Repeat every entry, word for word, leaving no line out.

[Start of section]

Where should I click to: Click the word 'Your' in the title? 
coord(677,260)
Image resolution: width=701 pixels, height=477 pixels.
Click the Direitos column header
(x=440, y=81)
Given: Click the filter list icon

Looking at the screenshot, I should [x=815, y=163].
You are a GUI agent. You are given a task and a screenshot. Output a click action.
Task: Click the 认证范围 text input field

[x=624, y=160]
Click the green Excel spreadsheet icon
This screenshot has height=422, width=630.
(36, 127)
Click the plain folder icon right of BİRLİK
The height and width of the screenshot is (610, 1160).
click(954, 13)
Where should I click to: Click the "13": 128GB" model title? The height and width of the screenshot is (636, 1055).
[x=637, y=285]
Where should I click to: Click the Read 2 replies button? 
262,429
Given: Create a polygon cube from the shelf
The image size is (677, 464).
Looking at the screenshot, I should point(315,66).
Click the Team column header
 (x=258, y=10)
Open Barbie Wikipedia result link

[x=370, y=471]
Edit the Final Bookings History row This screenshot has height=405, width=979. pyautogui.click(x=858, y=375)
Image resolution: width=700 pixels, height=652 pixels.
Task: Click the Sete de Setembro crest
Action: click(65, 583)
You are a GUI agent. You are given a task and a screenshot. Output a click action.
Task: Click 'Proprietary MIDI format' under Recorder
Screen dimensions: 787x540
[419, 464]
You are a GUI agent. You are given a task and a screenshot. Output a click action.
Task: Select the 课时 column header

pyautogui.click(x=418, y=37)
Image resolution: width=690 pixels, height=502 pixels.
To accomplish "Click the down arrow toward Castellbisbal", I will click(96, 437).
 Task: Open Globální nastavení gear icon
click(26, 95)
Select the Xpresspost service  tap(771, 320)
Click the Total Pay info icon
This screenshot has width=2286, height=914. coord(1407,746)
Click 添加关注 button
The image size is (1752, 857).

[End of section]

Response:
Where should I click to: Click the word 'Your' in the title? 
coord(677,260)
Image resolution: width=701 pixels, height=477 pixels.
Click the Direitos column header
(x=440, y=81)
Given: Click the filter list icon

Looking at the screenshot, I should [x=815, y=163].
You are a GUI agent. You are given a task and a screenshot. Output a click action.
Task: Click the 认证范围 text input field

[x=624, y=160]
Click the green Excel spreadsheet icon
This screenshot has height=422, width=630.
(36, 127)
Click the plain folder icon right of BİRLİK
The height and width of the screenshot is (610, 1160).
click(954, 13)
Where should I click to: Click the "13": 128GB" model title? The height and width of the screenshot is (636, 1055).
[x=637, y=285]
Where should I click to: Click the Read 2 replies button? 
262,429
Given: Create a polygon cube from the shelf
The image size is (677, 464).
Looking at the screenshot, I should point(315,66).
Click the Team column header
 (x=258, y=10)
Open Barbie Wikipedia result link

[x=370, y=471]
Edit the Final Bookings History row This screenshot has height=405, width=979. pyautogui.click(x=858, y=375)
Image resolution: width=700 pixels, height=652 pixels.
Task: Click the Sete de Setembro crest
Action: click(65, 583)
You are a GUI agent. You are given a task and a screenshot. Output a click action.
Task: Click 'Proprietary MIDI format' under Recorder
Screen dimensions: 787x540
[419, 464]
You are a GUI agent. You are given a task and a screenshot. Output a click action.
Task: Select the 课时 column header

pyautogui.click(x=418, y=37)
Image resolution: width=690 pixels, height=502 pixels.
To accomplish "Click the down arrow toward Castellbisbal", I will click(96, 437).
 Task: Open Globální nastavení gear icon
click(26, 95)
Select the Xpresspost service  tap(771, 320)
Click the Total Pay info icon
This screenshot has width=2286, height=914. coord(1407,746)
Click 添加关注 button
The image size is (1752, 857).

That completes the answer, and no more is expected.